What is the best way to motivate reluctant readers and encourage all readers to spend time reading? Give them a choice in their reading material. As Allington and Gabriel’s (2012) findings assert, students need practice and choice in order to develop greater skill proficiency. Jeffery Wilhelm, Michael Smith, and Sharon Fransen (2014) arrived at similar conclusions about the importance of choice and practice. Giving students a choice in reading material often makes teachers unnecessarily nervous. As with choosing texts for guided reading, the practice of selecting text options for independent reading requires intentionality. Student choice does not mean a “free-for-all”. In fact, experienced teachers often refer to this practice as a “democratic dictatorship.” Teachers offer students choices but let them select from options that the teacher has vetted. In short, in order to improve student fluency, effective teachers give them a choice of texts that are at or very slightly above their comfort level. In this way, students grow their independence by becoming partners in a differentiated learning environment. There are tested classroom models like the Literacy & Learning Center Instructional Model (McKnight, 2020) that allows teachers to save time and effort by incorporating student choice while simultaneously covering content and skill development. The practice of student choice and differentiated reading also requires some thought, commitment, and preparation on the part of school leaders. This allows teachers to offer students choice. Districts then must ensure that schools have a wide range of texts in classrooms and libraries for student use.
For teachers to be able to offer their students choices for reading, districts must ensure that schools have access to a range of texts on various topics. This doesn’t require a huge investment in expensive textbooks. Reading options can be found online, in periodicals, in paperback “trade” publications, and in the books and texts that are already in each school’s classrooms and libraries.
Making Peace with the Reading Wars
As highly as we value the research and insight offered by conflicting studies, it’s important to remember that there is nothing simple about the act of reading. Therefore, there is no reason to believe that there should be one simple way to teach students how to excel at it.
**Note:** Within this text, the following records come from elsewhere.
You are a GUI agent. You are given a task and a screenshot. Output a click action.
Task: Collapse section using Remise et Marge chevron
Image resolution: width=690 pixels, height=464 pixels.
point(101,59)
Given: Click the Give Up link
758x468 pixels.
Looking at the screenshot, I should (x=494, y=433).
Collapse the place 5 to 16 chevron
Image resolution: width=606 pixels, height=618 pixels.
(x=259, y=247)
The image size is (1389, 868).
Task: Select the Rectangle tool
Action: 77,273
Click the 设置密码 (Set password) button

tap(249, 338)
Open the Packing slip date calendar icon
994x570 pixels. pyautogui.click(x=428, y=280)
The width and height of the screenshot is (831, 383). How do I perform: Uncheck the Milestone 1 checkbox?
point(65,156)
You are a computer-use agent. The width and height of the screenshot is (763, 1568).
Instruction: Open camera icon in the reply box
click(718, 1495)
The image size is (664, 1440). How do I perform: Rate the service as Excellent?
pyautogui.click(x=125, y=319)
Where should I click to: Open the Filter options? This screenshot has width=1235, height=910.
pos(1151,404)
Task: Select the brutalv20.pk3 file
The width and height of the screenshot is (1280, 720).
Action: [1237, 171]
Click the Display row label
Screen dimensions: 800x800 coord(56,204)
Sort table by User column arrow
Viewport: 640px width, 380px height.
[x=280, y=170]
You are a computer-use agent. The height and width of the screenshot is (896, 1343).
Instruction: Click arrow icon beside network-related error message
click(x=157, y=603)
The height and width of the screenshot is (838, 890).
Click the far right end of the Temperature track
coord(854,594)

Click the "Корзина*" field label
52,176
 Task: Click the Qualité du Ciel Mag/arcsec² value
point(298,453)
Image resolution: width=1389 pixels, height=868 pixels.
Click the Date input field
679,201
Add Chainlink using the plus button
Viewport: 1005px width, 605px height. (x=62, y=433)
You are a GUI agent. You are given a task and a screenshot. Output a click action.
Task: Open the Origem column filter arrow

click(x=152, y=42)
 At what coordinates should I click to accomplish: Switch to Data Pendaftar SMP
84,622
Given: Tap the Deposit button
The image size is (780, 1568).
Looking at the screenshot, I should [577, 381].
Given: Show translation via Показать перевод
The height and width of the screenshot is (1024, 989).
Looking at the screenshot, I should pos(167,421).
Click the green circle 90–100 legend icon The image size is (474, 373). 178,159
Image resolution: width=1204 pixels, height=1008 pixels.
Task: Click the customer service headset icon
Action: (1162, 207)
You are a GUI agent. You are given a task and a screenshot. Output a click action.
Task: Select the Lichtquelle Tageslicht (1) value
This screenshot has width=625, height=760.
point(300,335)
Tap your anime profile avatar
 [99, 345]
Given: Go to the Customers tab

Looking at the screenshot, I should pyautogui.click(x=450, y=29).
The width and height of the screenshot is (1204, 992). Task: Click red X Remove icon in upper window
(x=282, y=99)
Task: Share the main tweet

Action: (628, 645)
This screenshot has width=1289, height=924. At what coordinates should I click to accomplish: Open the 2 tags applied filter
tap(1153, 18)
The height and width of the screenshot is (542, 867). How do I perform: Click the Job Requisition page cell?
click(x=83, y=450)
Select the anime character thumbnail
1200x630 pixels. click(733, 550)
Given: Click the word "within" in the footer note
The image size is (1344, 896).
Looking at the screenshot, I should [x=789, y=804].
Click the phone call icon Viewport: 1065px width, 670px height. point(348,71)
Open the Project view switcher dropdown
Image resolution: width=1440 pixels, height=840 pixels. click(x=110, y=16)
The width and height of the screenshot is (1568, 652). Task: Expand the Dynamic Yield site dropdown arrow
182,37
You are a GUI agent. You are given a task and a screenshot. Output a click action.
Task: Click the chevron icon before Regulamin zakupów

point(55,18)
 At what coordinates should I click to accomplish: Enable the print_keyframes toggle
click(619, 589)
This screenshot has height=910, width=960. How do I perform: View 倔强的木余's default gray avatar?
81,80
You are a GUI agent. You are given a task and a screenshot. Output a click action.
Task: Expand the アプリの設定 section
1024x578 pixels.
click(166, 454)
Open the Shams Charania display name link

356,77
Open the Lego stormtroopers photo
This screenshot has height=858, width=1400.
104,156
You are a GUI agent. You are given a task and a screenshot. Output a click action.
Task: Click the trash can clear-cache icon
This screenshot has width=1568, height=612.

As educators, we have an obligation to be research informed and adjust instructional practices accordingly. Our students’ learning is paramount and sometimes, that may necessitate that we incorporate practices from both sides of the reading wars. Specifically, increasing rigor and exposing student readers to complex, challenging, and grade-level texts, and teaching the strategies that they’ll need in order to eventually read these texts independently. It also means encouraging every student to increase their fluency by reading lots of “just right” text. Figuring out effective ways to combine the two approaches is a better use of our time than continuing to engage in and polarizing reading wars.